Deux initiatives récentes viennent redonner du souffle : l’appel solennel aux titulaires de la fonction publique lancé par plusieurs collectifs de précaires et l’appel « le CNRS fêtera-t-il ses 100 ans ? » signé par 177 lauréats du conseil européen de la recherche. 

Le constat est le même des deux côtés : le gouvernement et sa politique de casse du service public d’enseignement et de recherche nous envoie dans le mur. L’appel solennel lancé par les collectif de précaire ouvre en outre des pistes concrètes pour l’action : « Des modes d'action existent pour se faire entendre […] : refuser d'assurer des sur-services ; refuser de recruter des enseignantes et enseignants vacataires au sein de son unité d'enseignement ; se prononcer et voter dans les différents conseils d'UFR et centraux contre tout gel ou toute suppression de poste et pour l'embauche de titulaires enseignants et administratifs (les personnels administratifs souffrant également de cette précarisation à tous niveaux) ; se mettre en grève administrative et retenir les notes. » Les précaires appellent « les syndicats de l'enseignement supérieur et de la recherche à nous soutenir activement, à diffuser cet appel auprès des titulaires de l'ESR, et à organiser dès à présent au sein des universités des réunions pour discuter des modes d'action à entreprendre, et apporter une réponse cohérente et solidaire. »

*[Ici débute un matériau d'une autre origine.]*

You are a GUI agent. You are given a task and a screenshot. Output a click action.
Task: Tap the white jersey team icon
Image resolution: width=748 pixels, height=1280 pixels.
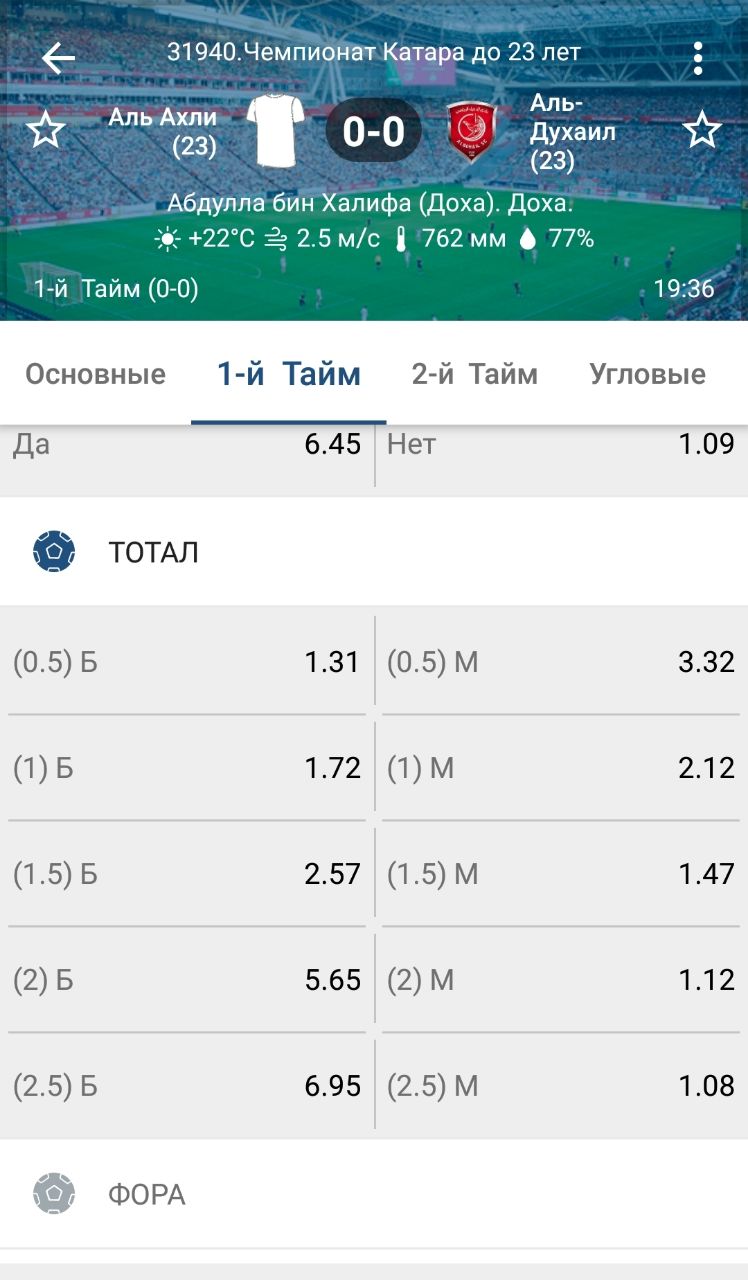[275, 130]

Les fusions d’universités qui préparent le transfert au privé des formations rentables (à Nice, par exemple, les masters payants à plusieurs milliers d’euros l’année remplacent déjà des formations gratuites…), l’augmentation généralisée des frais d’inscriptions préparée de manière cynique par celle des étudiants étrangers, la dégradation des conditions d’études, etc. sont le pendant de cette politique du côté des étudiants. Aujourd’hui c’est un mouvement d’ensemble des enseignant.e.s chercheur.se.s, chercheur.se.s et étudiant.e.s que nous devons construire pour un enseignement supérieur de qualité, ouvert à tous et un système de recherche qui serve les intérêts du plus grand nombre et pas ceux des capitalistes.